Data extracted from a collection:
--*--
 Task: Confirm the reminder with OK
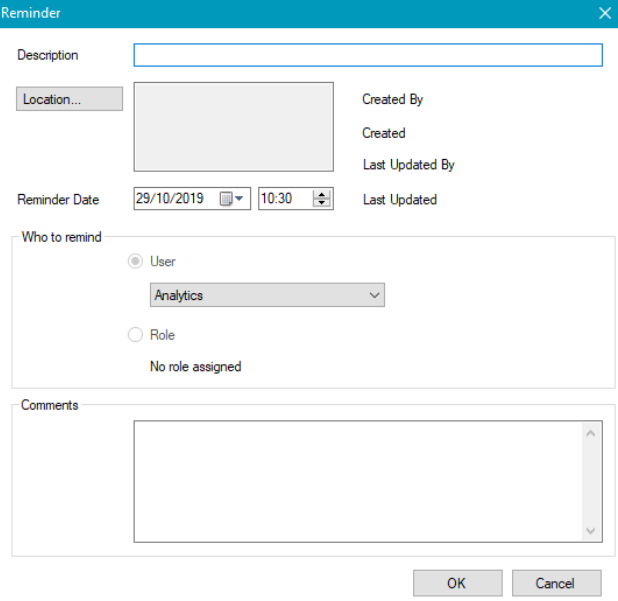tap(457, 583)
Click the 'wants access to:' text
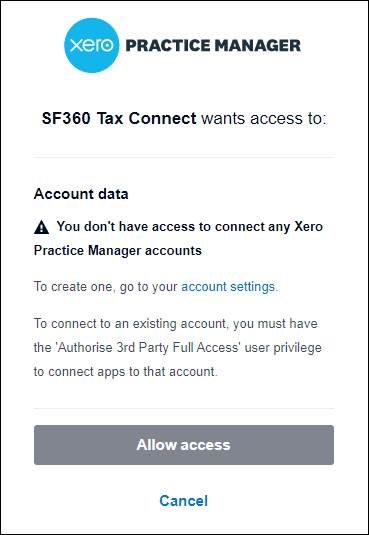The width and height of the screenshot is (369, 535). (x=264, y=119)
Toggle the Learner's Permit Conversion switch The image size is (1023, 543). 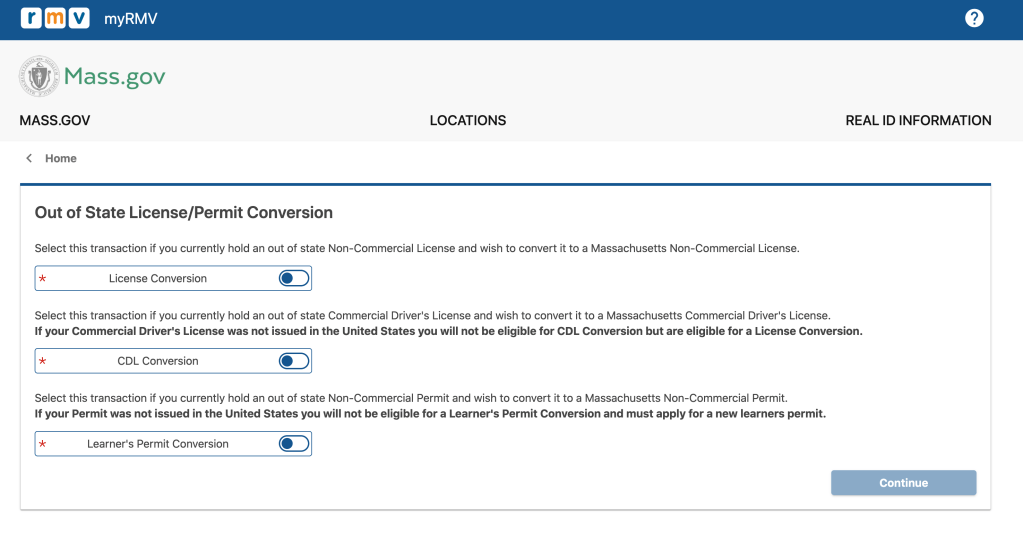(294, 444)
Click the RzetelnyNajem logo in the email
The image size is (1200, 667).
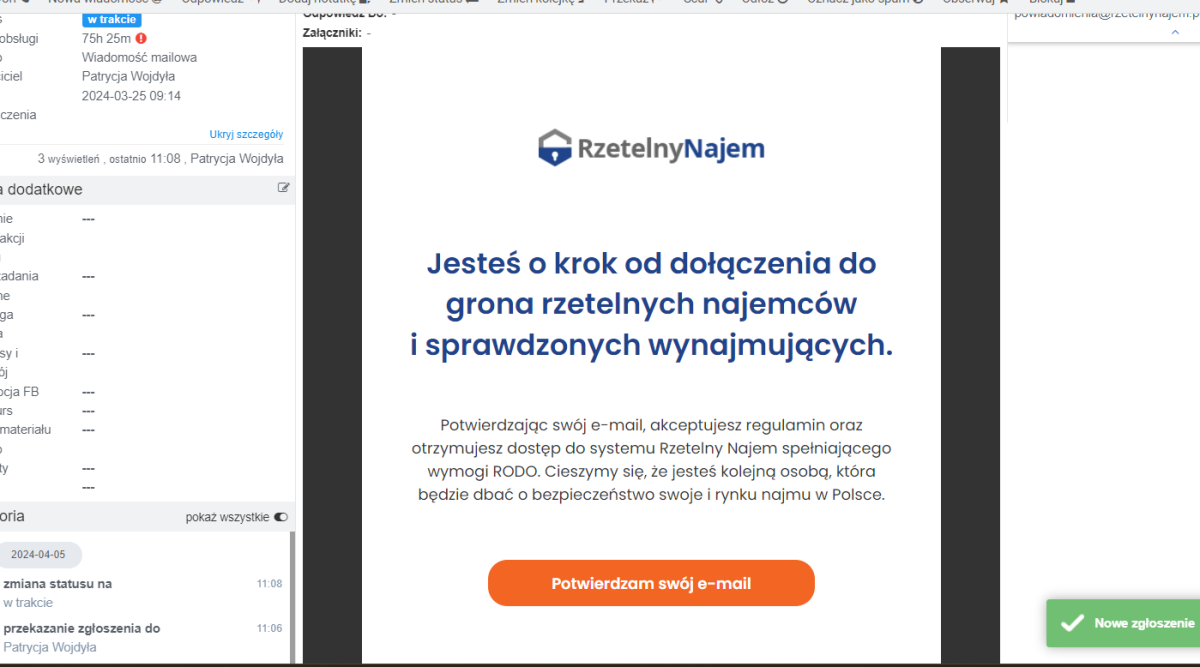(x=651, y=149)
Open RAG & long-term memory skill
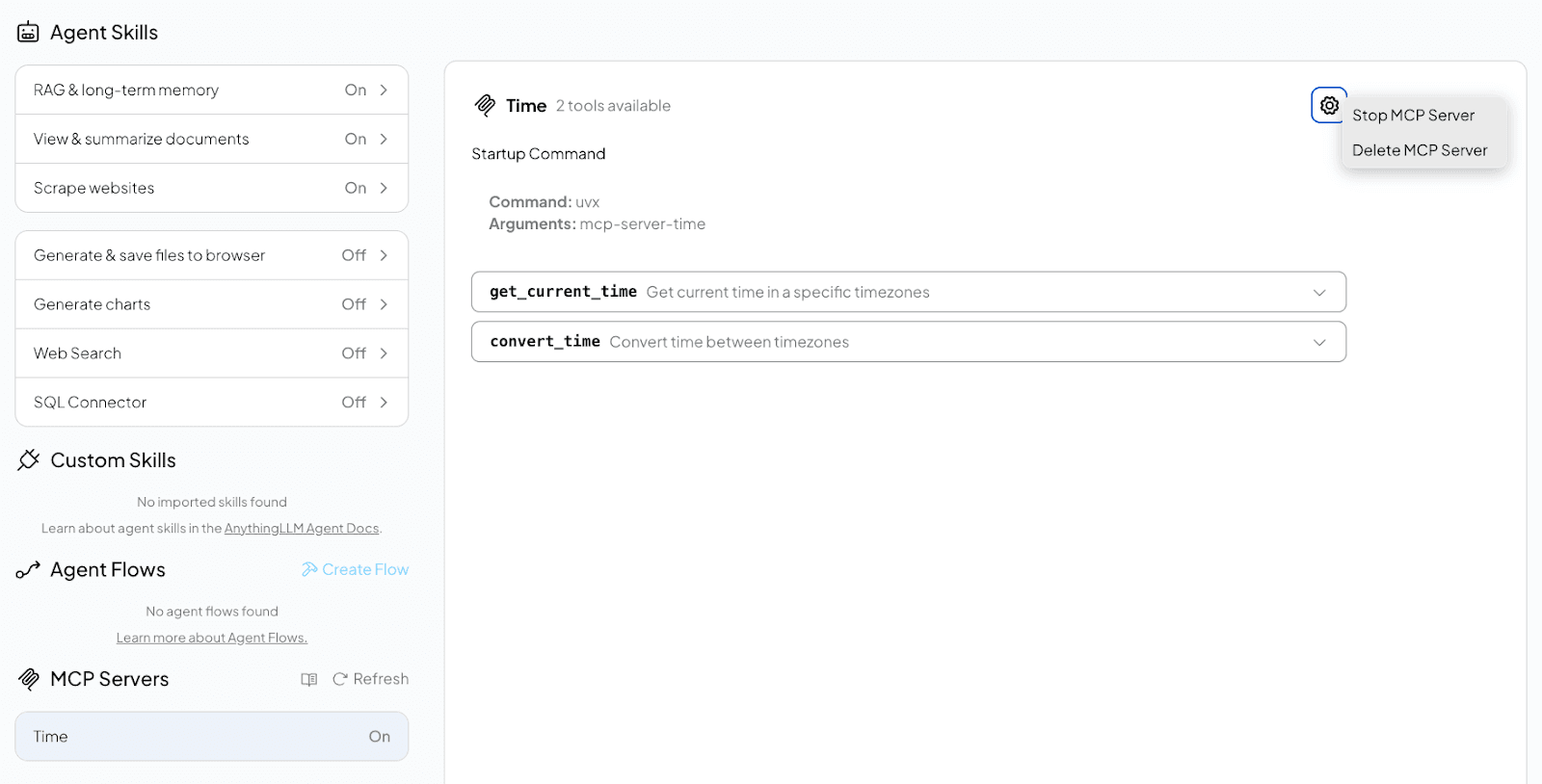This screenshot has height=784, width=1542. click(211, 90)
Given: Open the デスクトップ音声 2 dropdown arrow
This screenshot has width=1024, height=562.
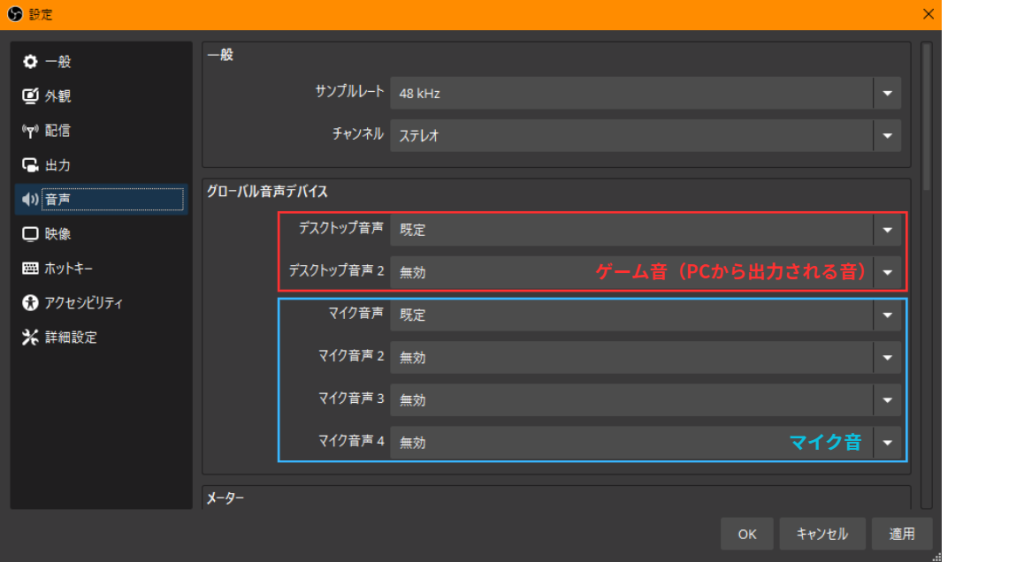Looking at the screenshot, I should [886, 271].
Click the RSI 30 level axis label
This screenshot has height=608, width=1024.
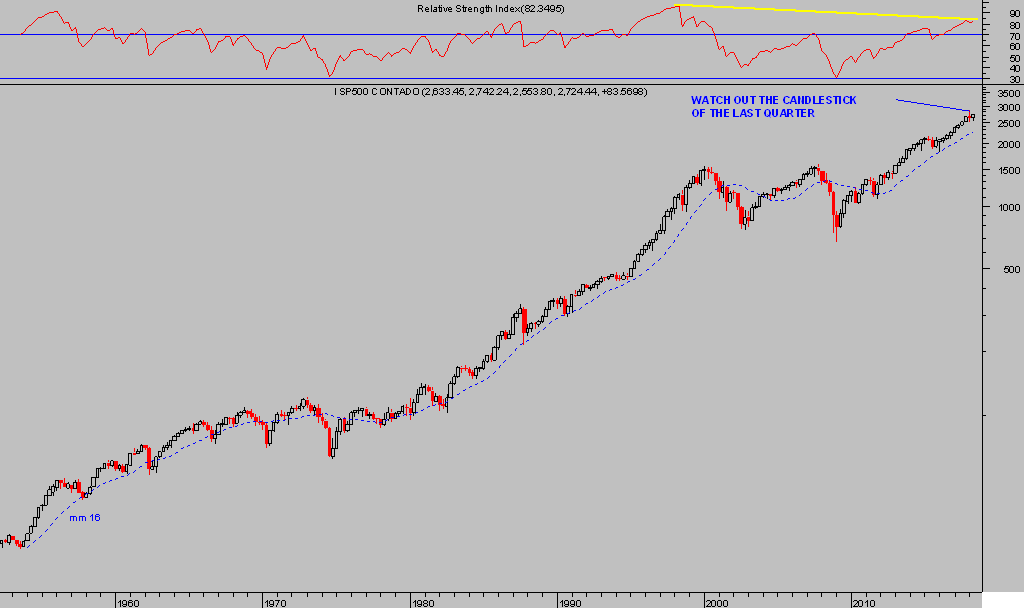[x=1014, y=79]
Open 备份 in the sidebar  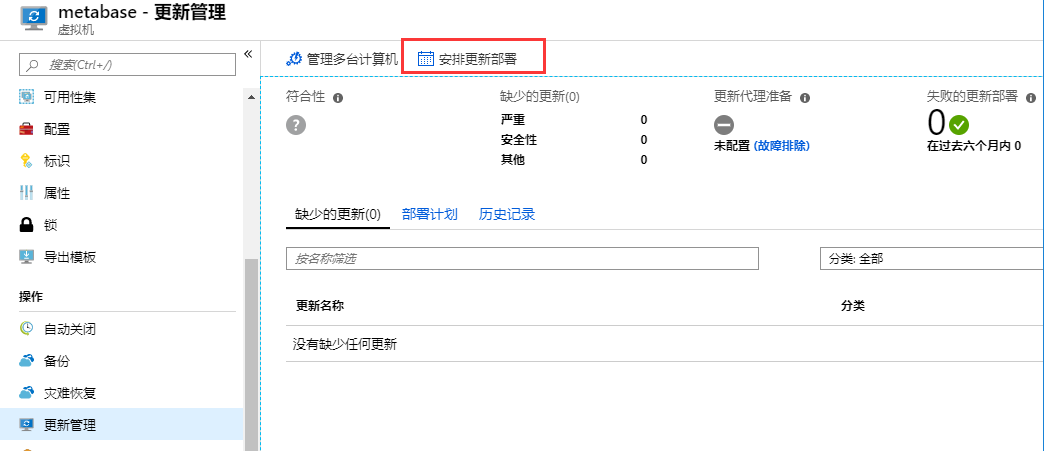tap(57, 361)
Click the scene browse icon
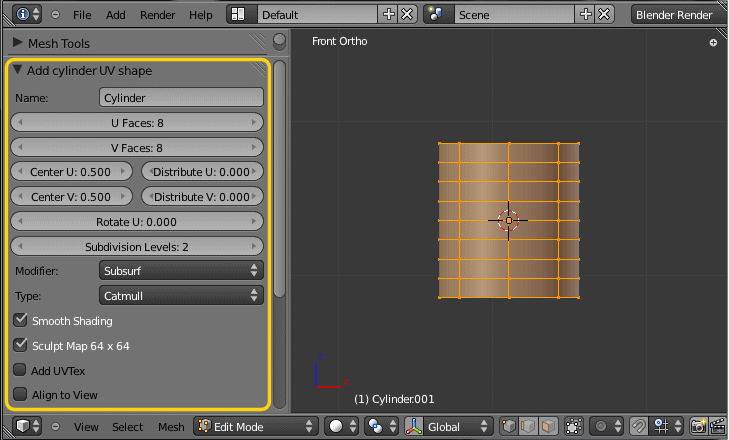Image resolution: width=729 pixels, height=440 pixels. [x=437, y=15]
--*--
- [Task statement]:
Those lines of the records above that run from the one containing "Click the RzetelnyNajem logo in the email" through the one containing "Click the RSI 30 level axis label" should be returned exactly, with no pictures among them.

- [Your response]:
Click the RzetelnyNajem logo in the email
The image size is (1200, 667).
(x=651, y=149)
Open RAG & long-term memory skill
This screenshot has height=784, width=1542. click(211, 90)
Given: Open the デスクトップ音声 2 dropdown arrow
This screenshot has width=1024, height=562.
Looking at the screenshot, I should [886, 271].
Click the RSI 30 level axis label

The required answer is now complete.